I have this example code (in a file named A.cpp ):

class O {
private:
    struct S {
        int i;
        int j;
    };

    static struct S s;
};

O::S s { 0, 1 };

I compile with g++ -c -std=c++11 A.cpp from the command line on my Mac and I get the following error:

A.cpp:11:4: error: 'S' is a private member of 'O'
O::S s { 0, 1 };
   ^
A.cpp:3:9: note: declared private here
        struct S {
               ^
1 error generated

The problem originally arose in more complicate code on a linux machine with essentially the same error. (In the "real" code the class declaration is in a header instead of all in one file, but, again, the error is the same.)

This seems like it should work.
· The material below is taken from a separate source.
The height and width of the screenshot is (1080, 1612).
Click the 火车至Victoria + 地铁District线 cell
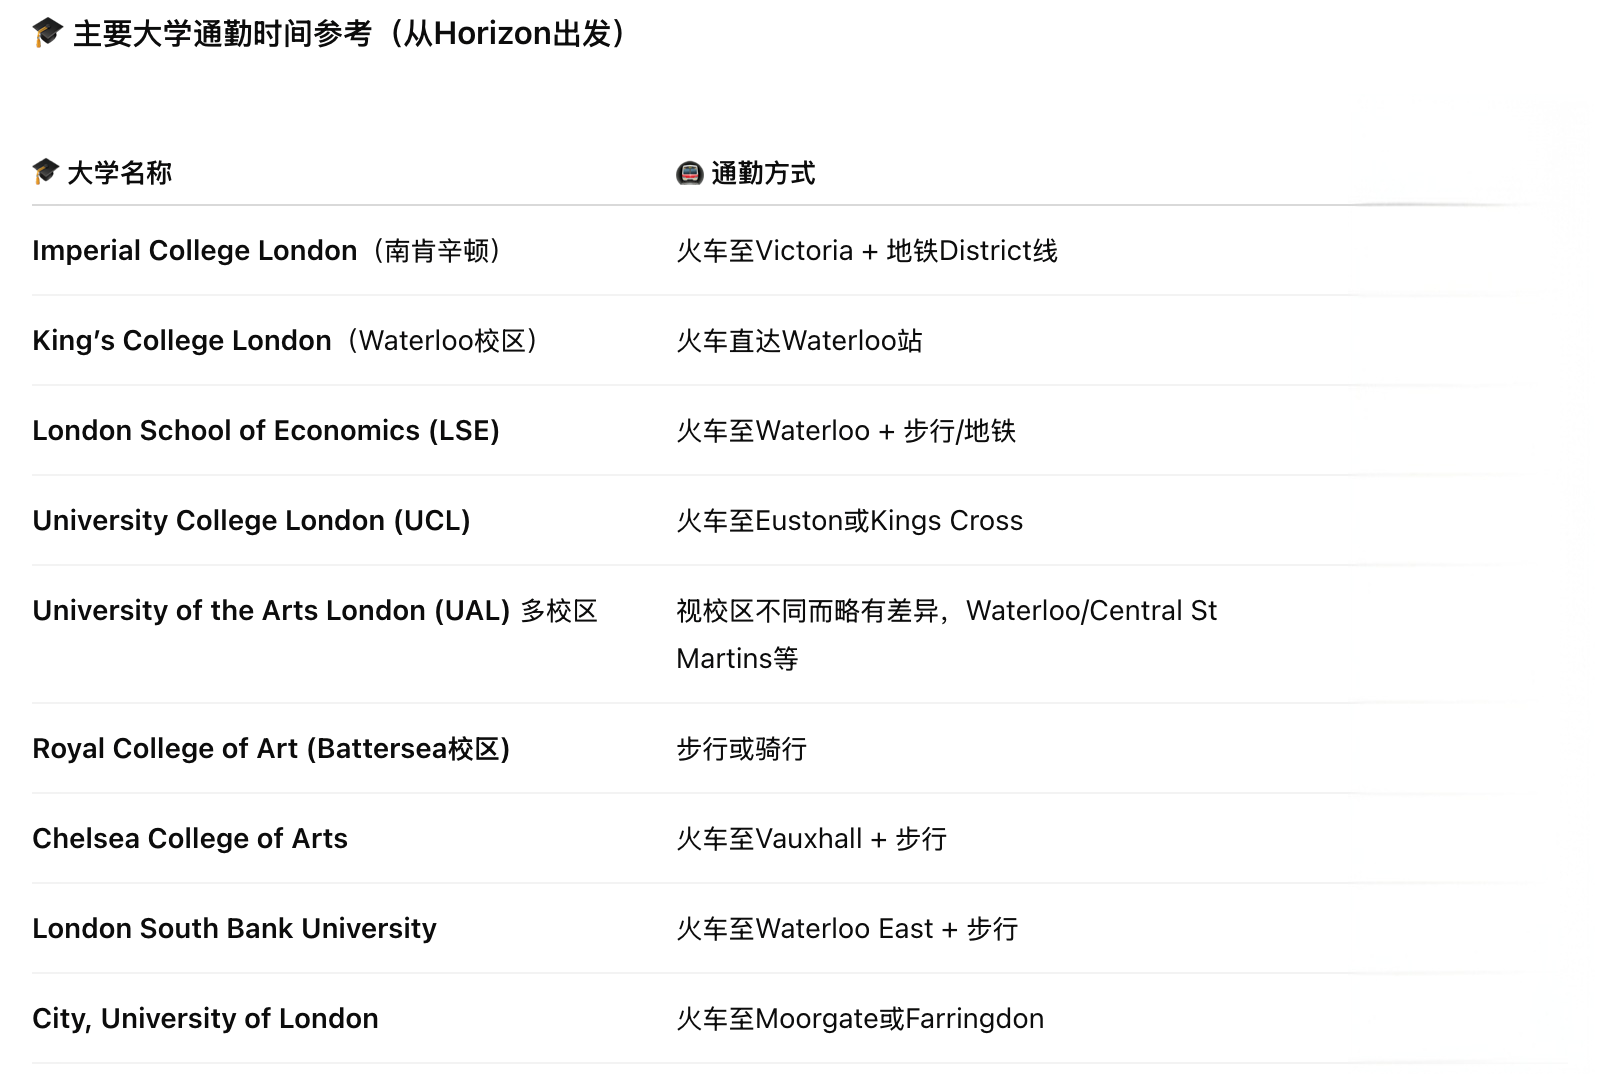(866, 250)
Certainly S is declared private, as the message indicates, but it is only being used in the context of the private member variable s . What's wrong here and why?

EDIT: With regard to the claimed duplicate at How to initialize private static members in C++? , the apparent difference is the scope of the inner class rather than generically how to initialize a static member variable.

This line

O::S s { 0, 1 };

Attempts to define an object ::s of the type O::S . It's not a definition of the static member. That one will look like this:

O::S O::s { 0, 1 };

S class is declared in the private section of O so code outside the class O can't access it. Specifically, you can't instantiate class S outside class O since that would constitute accessing a private declaration.

If you want to be able to create instances if S outside class O, you should declare it public.